Stored data:
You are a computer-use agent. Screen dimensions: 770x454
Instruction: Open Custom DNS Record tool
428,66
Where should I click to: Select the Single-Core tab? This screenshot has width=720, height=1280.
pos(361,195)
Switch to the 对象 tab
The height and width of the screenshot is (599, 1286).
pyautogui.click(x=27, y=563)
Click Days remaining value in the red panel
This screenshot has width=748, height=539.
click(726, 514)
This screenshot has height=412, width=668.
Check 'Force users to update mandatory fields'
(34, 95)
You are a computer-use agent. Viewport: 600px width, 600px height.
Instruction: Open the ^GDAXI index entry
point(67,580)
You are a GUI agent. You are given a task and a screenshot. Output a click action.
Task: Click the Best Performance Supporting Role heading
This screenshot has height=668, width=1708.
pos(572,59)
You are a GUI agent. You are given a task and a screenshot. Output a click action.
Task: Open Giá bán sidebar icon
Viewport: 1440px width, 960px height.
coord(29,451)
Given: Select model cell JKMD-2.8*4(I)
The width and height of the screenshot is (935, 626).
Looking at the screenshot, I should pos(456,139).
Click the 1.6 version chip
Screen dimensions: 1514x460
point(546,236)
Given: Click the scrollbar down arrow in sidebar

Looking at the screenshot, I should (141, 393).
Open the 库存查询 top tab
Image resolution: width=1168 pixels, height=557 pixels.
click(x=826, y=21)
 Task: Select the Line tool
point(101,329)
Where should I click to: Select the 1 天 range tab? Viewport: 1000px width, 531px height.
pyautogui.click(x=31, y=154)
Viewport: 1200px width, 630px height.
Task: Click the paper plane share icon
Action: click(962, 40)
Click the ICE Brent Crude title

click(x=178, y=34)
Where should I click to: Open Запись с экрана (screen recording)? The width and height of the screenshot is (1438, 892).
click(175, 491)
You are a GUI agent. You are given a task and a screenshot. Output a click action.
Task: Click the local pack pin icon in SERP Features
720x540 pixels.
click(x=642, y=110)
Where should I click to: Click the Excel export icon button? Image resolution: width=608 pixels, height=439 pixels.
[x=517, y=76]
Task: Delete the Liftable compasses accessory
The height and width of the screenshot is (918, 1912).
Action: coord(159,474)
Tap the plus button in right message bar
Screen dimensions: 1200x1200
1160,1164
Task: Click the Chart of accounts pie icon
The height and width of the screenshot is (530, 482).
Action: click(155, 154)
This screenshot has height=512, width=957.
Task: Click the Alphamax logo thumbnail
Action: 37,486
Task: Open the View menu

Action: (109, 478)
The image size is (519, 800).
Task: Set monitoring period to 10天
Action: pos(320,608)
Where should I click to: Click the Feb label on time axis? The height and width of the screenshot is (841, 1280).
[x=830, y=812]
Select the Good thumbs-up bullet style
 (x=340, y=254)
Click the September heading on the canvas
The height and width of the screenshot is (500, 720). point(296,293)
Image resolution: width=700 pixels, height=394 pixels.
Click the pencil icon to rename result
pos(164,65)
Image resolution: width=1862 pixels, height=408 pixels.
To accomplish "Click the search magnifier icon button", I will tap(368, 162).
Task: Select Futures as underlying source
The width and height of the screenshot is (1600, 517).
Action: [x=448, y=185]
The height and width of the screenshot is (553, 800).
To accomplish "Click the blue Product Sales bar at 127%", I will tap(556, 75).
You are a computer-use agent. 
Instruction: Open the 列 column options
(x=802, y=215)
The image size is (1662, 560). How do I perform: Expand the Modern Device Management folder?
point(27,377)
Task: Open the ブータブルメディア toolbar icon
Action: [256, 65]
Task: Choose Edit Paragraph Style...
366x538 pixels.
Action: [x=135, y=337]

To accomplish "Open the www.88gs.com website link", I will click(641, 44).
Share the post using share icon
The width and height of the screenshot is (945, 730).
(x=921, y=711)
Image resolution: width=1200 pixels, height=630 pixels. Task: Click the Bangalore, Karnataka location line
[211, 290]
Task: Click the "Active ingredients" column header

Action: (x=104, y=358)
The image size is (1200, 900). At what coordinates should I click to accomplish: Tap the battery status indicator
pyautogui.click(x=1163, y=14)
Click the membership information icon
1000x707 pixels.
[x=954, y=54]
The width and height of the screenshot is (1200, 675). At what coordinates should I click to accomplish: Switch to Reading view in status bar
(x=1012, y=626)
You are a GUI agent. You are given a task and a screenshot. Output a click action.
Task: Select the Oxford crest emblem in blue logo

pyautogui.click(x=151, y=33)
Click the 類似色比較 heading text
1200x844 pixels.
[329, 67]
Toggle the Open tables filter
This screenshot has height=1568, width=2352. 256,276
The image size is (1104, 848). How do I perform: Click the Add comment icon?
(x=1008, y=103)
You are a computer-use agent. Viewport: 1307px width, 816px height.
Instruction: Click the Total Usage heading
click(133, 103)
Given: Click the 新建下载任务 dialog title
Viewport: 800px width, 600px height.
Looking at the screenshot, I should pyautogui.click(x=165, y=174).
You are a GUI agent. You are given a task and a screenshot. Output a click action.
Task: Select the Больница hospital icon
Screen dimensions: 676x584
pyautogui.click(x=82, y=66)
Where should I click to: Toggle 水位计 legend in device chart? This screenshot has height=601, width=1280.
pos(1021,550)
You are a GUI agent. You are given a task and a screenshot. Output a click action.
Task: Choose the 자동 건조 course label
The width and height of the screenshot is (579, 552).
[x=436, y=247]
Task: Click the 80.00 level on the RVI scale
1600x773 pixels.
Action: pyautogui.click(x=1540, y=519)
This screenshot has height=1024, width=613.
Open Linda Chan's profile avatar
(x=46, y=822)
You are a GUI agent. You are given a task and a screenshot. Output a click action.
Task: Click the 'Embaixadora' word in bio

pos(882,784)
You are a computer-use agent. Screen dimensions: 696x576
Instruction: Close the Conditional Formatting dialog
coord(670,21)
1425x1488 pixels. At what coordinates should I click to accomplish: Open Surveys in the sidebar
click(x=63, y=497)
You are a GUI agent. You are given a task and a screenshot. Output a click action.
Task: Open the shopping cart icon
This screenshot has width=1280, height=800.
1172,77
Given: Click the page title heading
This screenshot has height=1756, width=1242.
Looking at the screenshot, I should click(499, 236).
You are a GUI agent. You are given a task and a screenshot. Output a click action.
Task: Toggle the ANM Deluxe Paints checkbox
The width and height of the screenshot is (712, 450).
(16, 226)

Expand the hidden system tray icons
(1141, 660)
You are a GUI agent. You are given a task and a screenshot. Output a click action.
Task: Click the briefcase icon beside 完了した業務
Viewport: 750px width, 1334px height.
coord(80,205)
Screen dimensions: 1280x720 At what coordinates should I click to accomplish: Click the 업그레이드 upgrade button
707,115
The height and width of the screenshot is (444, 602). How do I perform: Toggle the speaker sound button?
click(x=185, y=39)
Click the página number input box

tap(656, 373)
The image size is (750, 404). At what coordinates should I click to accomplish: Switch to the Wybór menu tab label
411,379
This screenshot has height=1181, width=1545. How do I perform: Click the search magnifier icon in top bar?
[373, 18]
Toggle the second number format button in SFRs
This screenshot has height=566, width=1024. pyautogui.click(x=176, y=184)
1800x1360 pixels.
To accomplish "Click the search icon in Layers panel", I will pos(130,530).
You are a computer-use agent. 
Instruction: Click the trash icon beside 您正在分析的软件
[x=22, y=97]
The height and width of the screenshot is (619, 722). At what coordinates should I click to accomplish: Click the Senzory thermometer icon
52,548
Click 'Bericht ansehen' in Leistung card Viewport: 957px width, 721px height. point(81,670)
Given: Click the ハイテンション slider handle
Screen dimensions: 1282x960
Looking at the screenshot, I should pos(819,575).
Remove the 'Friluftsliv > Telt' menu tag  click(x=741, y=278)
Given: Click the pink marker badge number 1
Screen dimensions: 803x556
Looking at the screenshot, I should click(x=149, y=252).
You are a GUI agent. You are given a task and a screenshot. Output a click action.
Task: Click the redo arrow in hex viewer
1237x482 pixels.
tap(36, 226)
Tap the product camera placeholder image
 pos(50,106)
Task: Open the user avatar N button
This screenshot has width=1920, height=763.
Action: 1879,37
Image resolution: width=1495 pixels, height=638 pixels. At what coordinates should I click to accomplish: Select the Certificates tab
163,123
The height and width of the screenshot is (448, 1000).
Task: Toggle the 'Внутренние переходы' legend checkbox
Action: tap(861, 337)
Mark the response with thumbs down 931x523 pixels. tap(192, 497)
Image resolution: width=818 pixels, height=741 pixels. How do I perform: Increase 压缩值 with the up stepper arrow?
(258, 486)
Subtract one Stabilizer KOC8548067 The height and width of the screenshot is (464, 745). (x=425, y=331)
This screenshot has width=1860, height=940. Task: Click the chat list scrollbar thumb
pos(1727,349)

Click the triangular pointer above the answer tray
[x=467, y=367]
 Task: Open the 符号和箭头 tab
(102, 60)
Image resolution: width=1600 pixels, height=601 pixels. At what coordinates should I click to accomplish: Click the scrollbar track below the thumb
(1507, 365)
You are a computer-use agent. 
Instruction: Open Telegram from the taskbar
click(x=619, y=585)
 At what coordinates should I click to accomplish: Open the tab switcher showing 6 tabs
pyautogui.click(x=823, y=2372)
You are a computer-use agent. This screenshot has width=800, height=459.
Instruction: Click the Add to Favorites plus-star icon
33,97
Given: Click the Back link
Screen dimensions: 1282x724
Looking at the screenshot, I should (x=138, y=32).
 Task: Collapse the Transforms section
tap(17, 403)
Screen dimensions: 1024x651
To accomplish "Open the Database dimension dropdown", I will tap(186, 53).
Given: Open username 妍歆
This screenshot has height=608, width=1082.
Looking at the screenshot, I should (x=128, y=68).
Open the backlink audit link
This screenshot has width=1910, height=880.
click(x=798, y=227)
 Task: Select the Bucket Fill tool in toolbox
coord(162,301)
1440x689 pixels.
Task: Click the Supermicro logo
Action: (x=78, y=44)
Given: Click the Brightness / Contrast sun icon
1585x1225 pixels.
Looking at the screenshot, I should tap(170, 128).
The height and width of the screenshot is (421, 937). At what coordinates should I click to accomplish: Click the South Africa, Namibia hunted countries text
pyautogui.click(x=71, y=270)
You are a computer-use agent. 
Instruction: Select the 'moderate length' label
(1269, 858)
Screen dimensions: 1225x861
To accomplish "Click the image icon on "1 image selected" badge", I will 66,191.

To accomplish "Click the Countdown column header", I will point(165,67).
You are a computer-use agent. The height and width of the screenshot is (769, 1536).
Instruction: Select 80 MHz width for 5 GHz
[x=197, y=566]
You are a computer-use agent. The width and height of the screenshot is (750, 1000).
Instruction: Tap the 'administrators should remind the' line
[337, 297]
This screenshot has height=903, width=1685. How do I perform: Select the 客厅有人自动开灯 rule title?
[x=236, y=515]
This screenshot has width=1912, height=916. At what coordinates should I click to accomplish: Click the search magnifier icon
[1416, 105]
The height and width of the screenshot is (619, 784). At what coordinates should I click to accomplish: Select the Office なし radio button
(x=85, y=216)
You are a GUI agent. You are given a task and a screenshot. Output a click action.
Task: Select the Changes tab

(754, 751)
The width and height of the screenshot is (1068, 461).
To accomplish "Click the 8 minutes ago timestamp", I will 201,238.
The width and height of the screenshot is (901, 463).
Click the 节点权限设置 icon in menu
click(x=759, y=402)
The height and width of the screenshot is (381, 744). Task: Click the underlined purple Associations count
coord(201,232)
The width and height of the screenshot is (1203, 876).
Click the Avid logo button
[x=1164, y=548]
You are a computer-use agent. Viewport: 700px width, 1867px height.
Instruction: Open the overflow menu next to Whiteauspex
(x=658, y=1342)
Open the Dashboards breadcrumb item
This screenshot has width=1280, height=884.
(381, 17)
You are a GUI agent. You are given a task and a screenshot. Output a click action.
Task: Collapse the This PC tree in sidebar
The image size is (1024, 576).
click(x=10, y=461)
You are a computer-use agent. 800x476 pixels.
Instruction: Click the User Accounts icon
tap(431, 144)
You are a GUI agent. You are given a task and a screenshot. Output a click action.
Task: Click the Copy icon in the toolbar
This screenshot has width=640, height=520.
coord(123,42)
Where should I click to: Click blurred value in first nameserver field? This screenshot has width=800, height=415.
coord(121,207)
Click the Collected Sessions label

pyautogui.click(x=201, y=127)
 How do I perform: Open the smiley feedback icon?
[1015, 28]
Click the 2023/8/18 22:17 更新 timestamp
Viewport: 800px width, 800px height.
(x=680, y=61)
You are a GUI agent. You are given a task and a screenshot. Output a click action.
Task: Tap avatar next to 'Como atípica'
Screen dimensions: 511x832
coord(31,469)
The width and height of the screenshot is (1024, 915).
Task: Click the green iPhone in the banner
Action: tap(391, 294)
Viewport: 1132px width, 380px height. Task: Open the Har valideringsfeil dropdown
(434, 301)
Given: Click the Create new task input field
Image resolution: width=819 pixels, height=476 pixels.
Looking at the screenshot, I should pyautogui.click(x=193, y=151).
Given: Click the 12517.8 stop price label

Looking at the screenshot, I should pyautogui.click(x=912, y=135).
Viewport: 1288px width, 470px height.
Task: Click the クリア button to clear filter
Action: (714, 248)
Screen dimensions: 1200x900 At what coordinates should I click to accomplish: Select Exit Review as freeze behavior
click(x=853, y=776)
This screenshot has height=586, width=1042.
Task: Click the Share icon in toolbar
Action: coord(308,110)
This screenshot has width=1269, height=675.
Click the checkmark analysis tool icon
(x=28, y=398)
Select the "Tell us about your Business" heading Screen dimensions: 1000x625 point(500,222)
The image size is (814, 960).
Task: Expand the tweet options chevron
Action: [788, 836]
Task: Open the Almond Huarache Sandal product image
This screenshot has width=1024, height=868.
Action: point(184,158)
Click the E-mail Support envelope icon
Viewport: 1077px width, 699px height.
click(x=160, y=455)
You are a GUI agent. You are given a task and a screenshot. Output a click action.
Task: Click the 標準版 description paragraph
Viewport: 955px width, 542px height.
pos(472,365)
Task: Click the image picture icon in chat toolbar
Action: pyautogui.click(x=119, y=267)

**PROBLEM STATEMENT**
Nothing but a number is expected: how many lines in the data above hold the word "Choose".

**ANSWER SECTION**
2